I like to have my thoughts in this area provoked, so I want to thank
Pete for doing so.
Incidentally, the Brackets environment does this diffing of the HTML
DOM as well in an interesting case of parallel evolution.
1024+ seconds of JS wizardry - Martin Kleppe
I only caught the tail end of this entertaining talk, but I still want
to mention it, as it was a lot of fun and I'm going to look up the
video when it's posted to see the it all. Martin was trying to write
write the shortest code possible and still do amusing and interesting
things. It was "crazy", which is a compliment in this context. It
already made it onto hackernews.
People First - Adam Brault
The closing keynote to close the conference was by Adam Brault;
high-impact, emotional, sometimes, in fact, to me, uncomfortable in
its emotion. JSConf EU seems to be wearing its heart on its sleeve a
bit more than Python conferences are - different.
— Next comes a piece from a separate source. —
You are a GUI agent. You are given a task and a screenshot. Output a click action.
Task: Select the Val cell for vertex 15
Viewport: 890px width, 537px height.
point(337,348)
The talk was about putting people first (in small ways as in big
ways); it's good to be reminded of that in a world of technology.
The talk made me think about the personal and the emotional and how it
could fit in my own talks.
I shouldn't do these things, and certainly not disclose it here, but I
pulled off a successful heckle ("hey, we're the ones that stayed
here!") when Adam tried to share blame for bad stuff in early North
America with present-day Europeans. Adam was very gracious about
it.
(And in all seriousness, I agree Europeans actually do share in the
blame anyway, as much as anyone in the present day can share in the
blame for acts before they were born.)
(Historically speaking, us Europeans that stayed in Europe managed to
screw up our own continent just fine; no moral superiority there.)
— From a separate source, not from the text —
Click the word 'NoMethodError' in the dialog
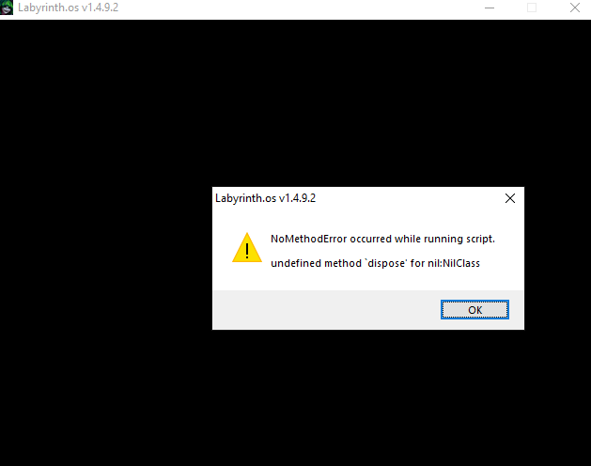Image resolution: width=591 pixels, height=466 pixels. coord(309,239)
By the way, given that Adam Baldwin (Security First talk) and Adam
Brault (People First talk) are both from the same company (&yet), how
are we going to put both people and security first, guys? Are you
both part of OM or something?
slides
Travel back
After the first Berlin taxi driver raised my expectations high, the
taxi driver on the way back to the airport yesterday turned out to be
very disappointing. He was on the headset in the phone speaking
Turkish (I think) with a friend all the time.
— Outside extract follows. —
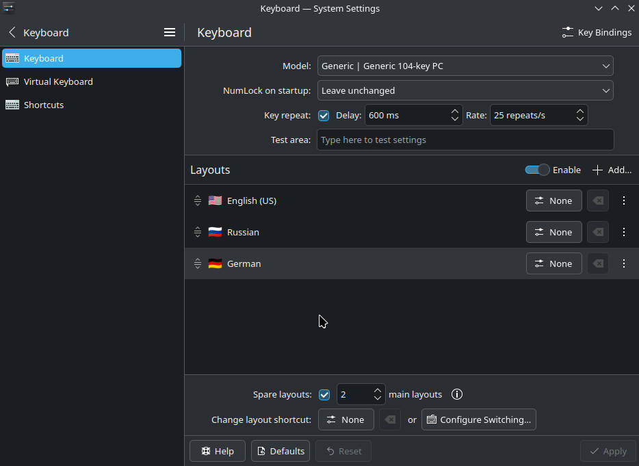Viewport: 639px width, 466px height.
Task: Select Virtual Keyboard in the sidebar
Action: pyautogui.click(x=58, y=81)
One last story. I was in the Berlin Tegel airport restrooms doing my
business. Then I heard someone call out "Is anybody there?" in
English, with an American accent. I wasn't sure he was talking to me,
though the place was otherwise empty. He called out again: "Can
anybody help me?"
"What's going on?" I asked, wary.
"I'm stuck in this stall. Can you help me open it?"
I went to his stall and opened the door. I had expected that to be
difficult, but it wasn't locked and just opened like any other
door. Turns out that the door handle on the inside was missing, making
the door, once closed, as good as locked for the guy inside.
"Thanks!"
"No problem."
"Really thanks, man, I would've been in there forever."
I smiled. "No problem."
Sometimes you can help by just opening a door for someone.